(KCPW News) A bill that makes adjustments to Utah’s environmental boards passed through committee yesterday, despite wide concern from opponents who fear the public could lose its voice. Republican Senator Margaret Dayton says her bill is needed to shrink the size of the Department of Environmental Quality boards that control air, water and hazardous waste, which she says have become too large. Her bill would also change the way appeals are heard, bringing in administrative law judges and giving more authority to the department director.
“The membership of these boards has been kind of put together in a patchwork fashion, where somebody one session proposes ‘I think we should have a person representing this group on a board,’ and in response to that the next year somebody says ‘I think we need to have somebody else representing this,’ and somehow our boards have become quite large and ungainly. They are about twice as big as the other boards in other states,” said Dayton.

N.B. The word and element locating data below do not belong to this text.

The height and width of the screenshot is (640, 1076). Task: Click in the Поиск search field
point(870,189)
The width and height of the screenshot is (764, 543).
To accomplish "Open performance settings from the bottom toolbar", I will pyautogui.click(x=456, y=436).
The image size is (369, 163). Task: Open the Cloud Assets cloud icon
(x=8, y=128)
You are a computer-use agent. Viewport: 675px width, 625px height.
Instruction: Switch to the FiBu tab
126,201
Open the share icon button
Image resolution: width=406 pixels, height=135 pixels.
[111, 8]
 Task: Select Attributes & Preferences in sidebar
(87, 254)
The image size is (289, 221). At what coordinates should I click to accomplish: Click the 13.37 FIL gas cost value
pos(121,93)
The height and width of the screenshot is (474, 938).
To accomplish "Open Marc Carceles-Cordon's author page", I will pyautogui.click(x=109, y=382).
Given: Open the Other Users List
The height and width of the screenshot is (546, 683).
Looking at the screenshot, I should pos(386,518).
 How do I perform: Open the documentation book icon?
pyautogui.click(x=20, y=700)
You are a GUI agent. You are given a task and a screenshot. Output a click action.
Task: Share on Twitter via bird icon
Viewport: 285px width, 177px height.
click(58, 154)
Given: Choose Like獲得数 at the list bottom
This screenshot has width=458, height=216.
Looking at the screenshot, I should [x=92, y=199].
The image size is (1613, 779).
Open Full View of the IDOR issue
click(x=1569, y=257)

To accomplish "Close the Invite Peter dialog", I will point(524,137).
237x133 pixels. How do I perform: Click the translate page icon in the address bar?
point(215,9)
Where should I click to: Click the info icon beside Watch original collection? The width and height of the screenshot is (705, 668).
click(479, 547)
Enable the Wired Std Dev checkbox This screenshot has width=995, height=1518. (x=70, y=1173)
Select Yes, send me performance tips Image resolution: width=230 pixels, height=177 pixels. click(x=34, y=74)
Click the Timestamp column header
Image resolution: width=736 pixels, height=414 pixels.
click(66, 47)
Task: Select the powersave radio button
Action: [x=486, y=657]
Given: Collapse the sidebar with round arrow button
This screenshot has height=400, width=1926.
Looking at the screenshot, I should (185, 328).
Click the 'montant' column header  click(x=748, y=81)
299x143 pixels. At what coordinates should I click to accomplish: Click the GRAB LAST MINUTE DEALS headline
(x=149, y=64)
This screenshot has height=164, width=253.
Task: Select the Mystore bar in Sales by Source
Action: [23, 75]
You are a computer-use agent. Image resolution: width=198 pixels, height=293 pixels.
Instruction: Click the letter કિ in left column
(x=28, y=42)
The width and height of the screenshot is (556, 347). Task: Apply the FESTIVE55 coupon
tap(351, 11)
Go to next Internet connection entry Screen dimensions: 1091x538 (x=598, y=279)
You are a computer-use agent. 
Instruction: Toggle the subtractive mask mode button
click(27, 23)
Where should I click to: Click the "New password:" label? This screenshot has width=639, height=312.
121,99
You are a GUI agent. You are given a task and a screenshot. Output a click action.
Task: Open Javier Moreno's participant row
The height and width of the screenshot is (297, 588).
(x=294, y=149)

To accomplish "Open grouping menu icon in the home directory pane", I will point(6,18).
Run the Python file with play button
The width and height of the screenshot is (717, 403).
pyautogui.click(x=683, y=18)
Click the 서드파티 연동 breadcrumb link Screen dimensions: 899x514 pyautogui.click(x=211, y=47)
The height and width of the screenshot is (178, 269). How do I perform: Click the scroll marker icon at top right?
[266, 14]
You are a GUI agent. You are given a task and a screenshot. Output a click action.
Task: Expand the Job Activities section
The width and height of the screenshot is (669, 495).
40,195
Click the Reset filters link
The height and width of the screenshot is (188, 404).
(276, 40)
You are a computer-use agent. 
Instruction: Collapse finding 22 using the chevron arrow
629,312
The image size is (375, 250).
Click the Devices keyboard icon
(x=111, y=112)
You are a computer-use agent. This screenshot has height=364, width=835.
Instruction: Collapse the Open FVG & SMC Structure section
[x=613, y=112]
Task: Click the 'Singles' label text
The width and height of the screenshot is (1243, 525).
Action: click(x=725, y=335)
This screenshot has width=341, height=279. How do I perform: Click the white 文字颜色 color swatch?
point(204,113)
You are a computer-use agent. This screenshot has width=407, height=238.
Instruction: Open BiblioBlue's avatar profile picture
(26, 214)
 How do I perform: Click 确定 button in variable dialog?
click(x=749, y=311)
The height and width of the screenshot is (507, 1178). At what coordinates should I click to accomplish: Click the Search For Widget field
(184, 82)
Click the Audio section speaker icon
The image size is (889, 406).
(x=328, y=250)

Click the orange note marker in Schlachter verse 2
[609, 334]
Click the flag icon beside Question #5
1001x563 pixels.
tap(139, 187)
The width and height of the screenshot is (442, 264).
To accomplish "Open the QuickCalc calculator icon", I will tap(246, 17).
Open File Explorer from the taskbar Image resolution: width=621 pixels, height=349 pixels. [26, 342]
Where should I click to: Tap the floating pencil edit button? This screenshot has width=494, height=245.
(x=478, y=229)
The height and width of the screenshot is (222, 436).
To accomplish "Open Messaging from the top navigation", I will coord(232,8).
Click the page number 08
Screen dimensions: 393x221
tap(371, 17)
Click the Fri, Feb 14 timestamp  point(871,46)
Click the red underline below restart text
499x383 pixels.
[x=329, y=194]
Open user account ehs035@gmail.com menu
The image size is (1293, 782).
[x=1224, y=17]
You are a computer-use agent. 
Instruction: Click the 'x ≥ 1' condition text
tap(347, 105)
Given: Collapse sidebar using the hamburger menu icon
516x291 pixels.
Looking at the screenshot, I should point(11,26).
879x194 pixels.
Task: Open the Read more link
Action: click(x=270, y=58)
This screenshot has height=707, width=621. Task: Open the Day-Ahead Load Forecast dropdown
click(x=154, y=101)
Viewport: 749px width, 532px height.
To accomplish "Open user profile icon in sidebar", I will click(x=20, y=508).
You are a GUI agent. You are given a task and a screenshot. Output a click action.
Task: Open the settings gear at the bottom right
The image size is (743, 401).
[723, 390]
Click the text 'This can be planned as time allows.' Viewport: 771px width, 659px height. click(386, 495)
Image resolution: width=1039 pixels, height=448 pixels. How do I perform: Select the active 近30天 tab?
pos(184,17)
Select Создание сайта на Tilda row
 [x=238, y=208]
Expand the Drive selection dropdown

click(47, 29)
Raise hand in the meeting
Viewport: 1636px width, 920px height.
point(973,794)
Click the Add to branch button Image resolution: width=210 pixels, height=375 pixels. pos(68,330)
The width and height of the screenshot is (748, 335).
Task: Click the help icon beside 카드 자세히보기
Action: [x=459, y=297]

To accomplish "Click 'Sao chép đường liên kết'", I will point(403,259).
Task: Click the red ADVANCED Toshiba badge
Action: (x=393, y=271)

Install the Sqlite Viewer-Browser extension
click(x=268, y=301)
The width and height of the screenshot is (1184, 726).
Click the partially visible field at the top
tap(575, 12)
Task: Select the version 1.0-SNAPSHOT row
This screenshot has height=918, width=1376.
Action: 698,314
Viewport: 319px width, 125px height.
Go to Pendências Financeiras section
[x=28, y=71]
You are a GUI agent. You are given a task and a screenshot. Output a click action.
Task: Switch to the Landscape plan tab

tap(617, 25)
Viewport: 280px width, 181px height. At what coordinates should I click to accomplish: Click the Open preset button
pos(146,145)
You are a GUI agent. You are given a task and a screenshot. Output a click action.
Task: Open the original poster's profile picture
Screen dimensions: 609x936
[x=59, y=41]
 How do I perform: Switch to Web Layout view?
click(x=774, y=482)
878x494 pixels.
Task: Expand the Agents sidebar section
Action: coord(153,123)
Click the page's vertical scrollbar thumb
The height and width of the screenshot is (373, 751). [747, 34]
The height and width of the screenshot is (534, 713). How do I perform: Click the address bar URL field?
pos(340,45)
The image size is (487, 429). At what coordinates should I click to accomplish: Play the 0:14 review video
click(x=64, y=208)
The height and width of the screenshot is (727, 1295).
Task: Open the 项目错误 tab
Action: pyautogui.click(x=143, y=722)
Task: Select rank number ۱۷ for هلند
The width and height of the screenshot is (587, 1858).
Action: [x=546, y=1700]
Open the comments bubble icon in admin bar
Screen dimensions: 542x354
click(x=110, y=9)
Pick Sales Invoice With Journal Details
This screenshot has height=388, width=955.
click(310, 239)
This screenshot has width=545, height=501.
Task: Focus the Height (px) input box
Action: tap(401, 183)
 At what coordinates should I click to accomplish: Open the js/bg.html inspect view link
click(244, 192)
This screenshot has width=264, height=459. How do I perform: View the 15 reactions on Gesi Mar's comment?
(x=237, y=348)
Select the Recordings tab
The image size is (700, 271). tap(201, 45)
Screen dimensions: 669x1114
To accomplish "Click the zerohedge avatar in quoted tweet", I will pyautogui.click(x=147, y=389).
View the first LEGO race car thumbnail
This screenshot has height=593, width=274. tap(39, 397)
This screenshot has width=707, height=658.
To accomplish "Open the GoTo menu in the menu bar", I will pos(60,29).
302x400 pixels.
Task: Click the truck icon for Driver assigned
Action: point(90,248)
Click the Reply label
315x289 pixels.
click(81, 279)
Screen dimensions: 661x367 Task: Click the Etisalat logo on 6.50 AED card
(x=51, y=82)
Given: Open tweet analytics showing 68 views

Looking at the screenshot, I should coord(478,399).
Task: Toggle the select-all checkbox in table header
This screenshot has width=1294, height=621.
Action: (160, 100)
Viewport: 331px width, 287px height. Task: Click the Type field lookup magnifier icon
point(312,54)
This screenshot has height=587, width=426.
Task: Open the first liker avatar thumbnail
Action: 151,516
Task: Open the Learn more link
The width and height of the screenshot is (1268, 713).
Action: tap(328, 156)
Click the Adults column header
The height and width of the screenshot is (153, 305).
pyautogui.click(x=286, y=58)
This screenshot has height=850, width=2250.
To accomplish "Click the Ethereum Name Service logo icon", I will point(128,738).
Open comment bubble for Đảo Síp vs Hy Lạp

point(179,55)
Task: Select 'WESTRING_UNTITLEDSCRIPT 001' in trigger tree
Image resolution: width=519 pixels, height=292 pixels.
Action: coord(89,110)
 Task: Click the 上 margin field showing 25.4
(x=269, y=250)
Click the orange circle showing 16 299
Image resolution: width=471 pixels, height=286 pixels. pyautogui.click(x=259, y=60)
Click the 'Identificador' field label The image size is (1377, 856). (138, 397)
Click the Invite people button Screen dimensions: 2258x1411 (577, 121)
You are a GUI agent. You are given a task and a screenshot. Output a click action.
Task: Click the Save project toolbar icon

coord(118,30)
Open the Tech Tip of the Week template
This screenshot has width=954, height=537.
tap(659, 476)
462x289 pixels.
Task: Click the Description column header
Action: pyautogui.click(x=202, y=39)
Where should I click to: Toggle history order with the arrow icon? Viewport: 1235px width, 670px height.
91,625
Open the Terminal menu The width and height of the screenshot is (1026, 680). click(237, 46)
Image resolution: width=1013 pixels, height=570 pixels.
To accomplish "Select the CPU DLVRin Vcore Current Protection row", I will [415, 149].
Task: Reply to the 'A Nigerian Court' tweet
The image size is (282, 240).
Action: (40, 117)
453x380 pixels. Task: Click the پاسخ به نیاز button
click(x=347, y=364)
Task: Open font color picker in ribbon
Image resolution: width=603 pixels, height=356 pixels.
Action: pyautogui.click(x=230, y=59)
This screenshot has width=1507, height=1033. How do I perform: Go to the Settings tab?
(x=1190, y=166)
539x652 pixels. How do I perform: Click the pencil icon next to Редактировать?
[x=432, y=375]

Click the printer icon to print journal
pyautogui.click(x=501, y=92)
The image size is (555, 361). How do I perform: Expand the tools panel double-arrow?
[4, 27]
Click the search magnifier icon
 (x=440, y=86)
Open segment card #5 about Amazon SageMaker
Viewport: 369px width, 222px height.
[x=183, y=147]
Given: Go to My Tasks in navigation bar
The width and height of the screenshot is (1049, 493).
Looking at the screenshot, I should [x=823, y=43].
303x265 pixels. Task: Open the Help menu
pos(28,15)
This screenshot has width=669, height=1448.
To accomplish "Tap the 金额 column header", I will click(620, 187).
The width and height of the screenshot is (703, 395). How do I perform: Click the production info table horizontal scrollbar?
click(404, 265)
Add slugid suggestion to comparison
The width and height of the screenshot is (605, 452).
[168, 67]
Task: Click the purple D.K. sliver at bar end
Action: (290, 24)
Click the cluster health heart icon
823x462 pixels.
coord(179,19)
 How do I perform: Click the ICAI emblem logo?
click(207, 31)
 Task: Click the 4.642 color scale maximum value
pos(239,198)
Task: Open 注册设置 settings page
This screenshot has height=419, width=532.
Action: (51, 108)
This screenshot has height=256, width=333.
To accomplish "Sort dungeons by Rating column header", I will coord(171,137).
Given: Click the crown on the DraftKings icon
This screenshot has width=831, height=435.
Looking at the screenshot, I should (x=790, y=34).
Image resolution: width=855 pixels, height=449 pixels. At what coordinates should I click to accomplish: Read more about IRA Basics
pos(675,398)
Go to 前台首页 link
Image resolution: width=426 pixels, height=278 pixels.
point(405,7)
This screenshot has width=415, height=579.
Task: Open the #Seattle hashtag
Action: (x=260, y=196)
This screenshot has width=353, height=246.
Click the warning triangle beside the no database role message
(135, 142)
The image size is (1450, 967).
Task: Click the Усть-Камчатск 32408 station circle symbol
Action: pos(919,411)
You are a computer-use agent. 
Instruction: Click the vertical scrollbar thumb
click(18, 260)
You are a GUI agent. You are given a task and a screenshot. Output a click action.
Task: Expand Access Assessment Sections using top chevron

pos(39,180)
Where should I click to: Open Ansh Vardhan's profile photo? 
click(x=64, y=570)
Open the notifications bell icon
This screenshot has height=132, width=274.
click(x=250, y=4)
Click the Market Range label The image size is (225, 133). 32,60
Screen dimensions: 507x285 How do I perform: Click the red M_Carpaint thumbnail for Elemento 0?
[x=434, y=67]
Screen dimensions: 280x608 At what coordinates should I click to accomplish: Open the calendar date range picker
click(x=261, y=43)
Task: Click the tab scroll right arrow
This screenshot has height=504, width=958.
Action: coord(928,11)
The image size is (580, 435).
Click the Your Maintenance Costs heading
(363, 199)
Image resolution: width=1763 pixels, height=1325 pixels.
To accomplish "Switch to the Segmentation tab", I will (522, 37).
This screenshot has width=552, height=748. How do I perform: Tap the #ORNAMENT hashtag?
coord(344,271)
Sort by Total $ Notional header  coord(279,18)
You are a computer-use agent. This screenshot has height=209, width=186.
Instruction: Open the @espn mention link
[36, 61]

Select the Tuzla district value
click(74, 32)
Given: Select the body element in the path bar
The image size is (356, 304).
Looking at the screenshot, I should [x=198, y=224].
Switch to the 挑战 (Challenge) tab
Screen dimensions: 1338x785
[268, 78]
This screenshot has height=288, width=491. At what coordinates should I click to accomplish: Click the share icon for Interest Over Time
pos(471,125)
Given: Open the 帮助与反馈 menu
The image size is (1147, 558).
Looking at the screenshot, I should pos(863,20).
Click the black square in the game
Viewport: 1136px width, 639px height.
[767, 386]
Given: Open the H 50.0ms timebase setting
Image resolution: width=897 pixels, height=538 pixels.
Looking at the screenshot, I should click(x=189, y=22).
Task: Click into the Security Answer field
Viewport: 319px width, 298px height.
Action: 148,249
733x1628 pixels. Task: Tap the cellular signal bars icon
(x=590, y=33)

Dayton says her bill is an attempt to narrow the focus of the boards, but Cherise Udell, president of Utah Moms for Clean Air, says she believes that means industry will get more voices at the table.
“They were already weighted towards industry, and now with these changes it’s even going to be more heavily weighted towards industry. I probably can’t find anybody who is going to say that industry is going to interested in protecting public health over their bottom line,” Udell says.
The bill passed with a 9-1 vote and will now be voted on by the full House of Representatives, the final step before going to Governor Gary Herbert for his signature. The legislation was amended in the Senate to ensure environmental groups would have a seat on the DEQ boards.